— Разумеется, в книгах, постановке запрещенных пьес или организации лекций толку больше. Но это, прости меня, не моего ума дело. На мою долю остается мазня. Когда–нибудь, после окончания войны, о вас вспомнят, тогда как расклейщики плакатов…
— Ну так лучше спи по ночам, чем бегать с банкой клея по улицам. От тебя остались кожа да кости!
Люсьен побледнел. Анри задел его.
— С тобой спорить невозможно. Ты, кроме своих рабочих, ничего не хочешь видеть, — закончил Анри. И повернулся ко мне:
— Как Париж, Элиза?
Мы обменялись банальностями. Как все это было далеко от вечеров в нашем доме, пропахшем супом и чесночным соусом, куда доносился уличный гам. Что же ушло? Я по–прежнему была здесь, Мари — Луизу сменила Анна. Но, главное, миновала пора желаний. Мы вступили в жизнь, мы стали ее «участниками», как выражался Анри. Мы вышли на сцену.

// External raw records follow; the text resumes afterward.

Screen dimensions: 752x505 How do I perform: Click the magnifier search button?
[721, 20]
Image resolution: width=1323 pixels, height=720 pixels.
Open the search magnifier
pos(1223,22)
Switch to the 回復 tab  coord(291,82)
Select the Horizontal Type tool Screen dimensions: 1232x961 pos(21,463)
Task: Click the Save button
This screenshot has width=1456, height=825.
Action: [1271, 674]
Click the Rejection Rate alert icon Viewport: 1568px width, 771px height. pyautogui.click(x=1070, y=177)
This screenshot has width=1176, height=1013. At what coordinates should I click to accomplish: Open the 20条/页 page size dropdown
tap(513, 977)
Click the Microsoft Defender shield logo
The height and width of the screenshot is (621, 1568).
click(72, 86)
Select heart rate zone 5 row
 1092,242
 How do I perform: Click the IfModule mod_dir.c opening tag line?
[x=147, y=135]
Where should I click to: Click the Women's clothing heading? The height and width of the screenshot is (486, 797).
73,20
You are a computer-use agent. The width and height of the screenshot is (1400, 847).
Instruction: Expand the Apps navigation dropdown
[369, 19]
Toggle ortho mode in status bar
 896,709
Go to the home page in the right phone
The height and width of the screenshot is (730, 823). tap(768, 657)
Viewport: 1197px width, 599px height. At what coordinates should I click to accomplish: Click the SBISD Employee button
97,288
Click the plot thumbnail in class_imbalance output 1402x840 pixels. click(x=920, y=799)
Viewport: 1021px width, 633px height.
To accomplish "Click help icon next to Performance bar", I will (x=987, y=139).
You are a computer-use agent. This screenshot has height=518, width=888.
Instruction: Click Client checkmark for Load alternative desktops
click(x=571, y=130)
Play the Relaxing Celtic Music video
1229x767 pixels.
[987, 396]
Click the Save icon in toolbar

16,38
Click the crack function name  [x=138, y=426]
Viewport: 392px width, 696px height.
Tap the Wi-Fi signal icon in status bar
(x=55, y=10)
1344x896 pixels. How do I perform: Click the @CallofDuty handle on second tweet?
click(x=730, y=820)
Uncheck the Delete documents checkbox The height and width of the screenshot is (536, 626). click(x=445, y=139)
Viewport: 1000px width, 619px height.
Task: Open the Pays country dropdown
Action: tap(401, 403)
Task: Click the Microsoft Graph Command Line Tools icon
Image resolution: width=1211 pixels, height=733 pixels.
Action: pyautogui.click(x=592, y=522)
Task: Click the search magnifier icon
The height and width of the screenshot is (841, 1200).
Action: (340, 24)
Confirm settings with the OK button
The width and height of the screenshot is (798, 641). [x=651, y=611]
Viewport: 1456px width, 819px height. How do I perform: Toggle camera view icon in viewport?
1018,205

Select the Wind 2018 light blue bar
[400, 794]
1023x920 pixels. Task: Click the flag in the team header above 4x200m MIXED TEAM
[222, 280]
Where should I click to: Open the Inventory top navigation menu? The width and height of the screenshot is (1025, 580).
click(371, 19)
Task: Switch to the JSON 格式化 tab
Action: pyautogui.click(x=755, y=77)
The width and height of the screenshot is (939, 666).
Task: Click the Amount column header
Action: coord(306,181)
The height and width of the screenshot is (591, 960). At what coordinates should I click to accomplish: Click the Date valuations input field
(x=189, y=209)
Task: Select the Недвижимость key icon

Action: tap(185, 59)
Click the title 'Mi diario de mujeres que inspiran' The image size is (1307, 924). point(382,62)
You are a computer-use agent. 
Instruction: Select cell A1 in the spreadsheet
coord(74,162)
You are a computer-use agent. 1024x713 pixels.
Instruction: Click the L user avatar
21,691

Брат все же оттаял. Они с Анри вышли погулять вдвоем, как в былые времена, но я догадывалась, что спор их продолжался и на улице.
— Что вы думаете об Анри?
— Много всякого разного.
Волосы наполовину скрывали лицо Анны. Она сознавала собственную красоту. И это вызывало во мне зависть.
— Ох, — вздохнула я, — пойду лягу. Уже десять. Немного мне осталось поспать. И как только Люсьен выдерживает?
Она улыбнулась. Меня злила эта обдуманная манера уклоняться от разговора. «Скрытная, хитрая, лживая, фальшивая, фальшивая».
Я представила себе Анну, с ее длинными волосами, на конвейере. Понравилась ли бы она Мюстафе? У меня тоже были длинные волосы.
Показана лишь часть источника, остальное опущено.